White edited and contributed to The English Cookery Book: Historical Essays, based on papers from the 16th Leeds Symposium on Food History held in March 2001. The book celebrates the Cookery Collection at Leeds University Library and pays tribute to its value for researchers. Illustrations in the book are taken from the Brotherton Library's collection.
White also edited Feeding a City: York (2000) and The English Kitchen: Historical Essays (2007), which also acknowledge the Brotherton Library's Cookery Collection.
In 2003 White wrote Soup in which she acknowledges "The collection of cookery books in the Brotherton Library at Leeds University has given me access to a wide range of original sources."

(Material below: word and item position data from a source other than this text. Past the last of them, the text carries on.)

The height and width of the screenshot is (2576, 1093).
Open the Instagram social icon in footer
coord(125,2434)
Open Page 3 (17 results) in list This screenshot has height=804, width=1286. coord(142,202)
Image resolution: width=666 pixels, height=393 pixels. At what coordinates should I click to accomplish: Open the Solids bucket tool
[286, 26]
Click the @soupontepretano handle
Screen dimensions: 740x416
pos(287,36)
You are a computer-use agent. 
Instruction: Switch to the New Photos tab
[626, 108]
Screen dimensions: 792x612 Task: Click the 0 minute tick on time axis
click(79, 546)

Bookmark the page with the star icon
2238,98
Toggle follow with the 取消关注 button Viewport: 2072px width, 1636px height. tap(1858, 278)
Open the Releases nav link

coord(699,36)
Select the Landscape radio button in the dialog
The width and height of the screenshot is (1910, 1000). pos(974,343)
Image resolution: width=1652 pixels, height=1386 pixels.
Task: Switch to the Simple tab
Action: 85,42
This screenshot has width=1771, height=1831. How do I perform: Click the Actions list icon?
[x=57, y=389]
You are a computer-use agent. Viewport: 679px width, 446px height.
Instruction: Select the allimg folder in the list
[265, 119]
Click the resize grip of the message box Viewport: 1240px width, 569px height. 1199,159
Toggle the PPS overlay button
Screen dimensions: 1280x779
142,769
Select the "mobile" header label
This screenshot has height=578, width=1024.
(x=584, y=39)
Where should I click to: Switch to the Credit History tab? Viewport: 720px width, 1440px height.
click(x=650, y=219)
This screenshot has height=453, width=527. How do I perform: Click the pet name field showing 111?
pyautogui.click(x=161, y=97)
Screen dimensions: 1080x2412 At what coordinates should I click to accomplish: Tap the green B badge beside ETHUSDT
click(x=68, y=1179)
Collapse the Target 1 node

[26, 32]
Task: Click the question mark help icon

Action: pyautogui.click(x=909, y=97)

Peter Brears, Lynette Hunter and Jennifer Stead are other food historians who have consulted the Cookery Collection at Leeds University Library and contributed essays to the Leeds Symposium on Food History publications.
Cecilia Leong-Salobir cites "The Cookery Collection, Leeds University Library" as source in the acknowledgments for her book, The Food Culture in Colonial Asia: A Taste of Empire, Routledge, 2011.

=== In books ===

- A Descriptive Guide to the Libraries of the University of Leeds (1946), Richard Offor, Brotherton Library: Offor describes Blanche Leigh's donation in detail, including the Babylonian tablet and the works of Hannah Glasse and Mrs Beeton.
- The English Cookery Book: Historical Essays (2004), edited by Eileen White, Prospect Books: In the Preface to this publication, Eileen White writes: "The existence of the Leeds Symposium on Food History is due to the large and varied collection of cookery books in the Brotherton Library. These books are a rich resource, not only for cooks, and deserve to be celebrated." In the third chapter of this book, Anne Wilson discusses the Cookery Collection at the Brotherton Library in great depth. She gives an account of its history, the range of topics it covers and the research it has informed.
- Secret Leeds (2007) by John Edwards, David Marsh, Christopher Allen, Amberley Publishing Limited: This book investigates the city of Leeds and highlights its fascinating features, including the Cookery Collection at University of Leeds. It discusses the history of the collection, its structure and composition as well as some of its notable, bizarre and interesting items.
- International Dictionary of Library Histories (2016), ed. By David H. Stam, Routledge: In this reference book Stam cites cookery as a subject strength and area of concentration for the University of Leeds Libraries. He discusses the history of the Cookery Collection shows that it has been augmented with further donations over time.
- Directory of Rare Books and Special Collections in the UK and Republic of Ireland (2016), Ed by. Karen Attar, Facet Publishing: This book recognizes the Cookery Collection at Leeds University Library and discusses its contributions from Blanche Leigh, John Preston, Michael Bateman as well as the brewery collection of Chaston Chapman.

==Access==

A guide to the Cookery Collection is available on the Leeds University Library website. This provides an overview to the collection, its history and its uses. The Cookery Collection has been fully catalogued online. In the Library catalogue the contents and hierarchy of the Cookery Collection can be viewed, as can descriptions of individual items.
A selection of pieces in the Cookery Collection have been photographed and digitised.
Researchers can consult the Cookery Collection in person by visiting the reading room in Special Collections at the Brotherton Library, University of Leeds.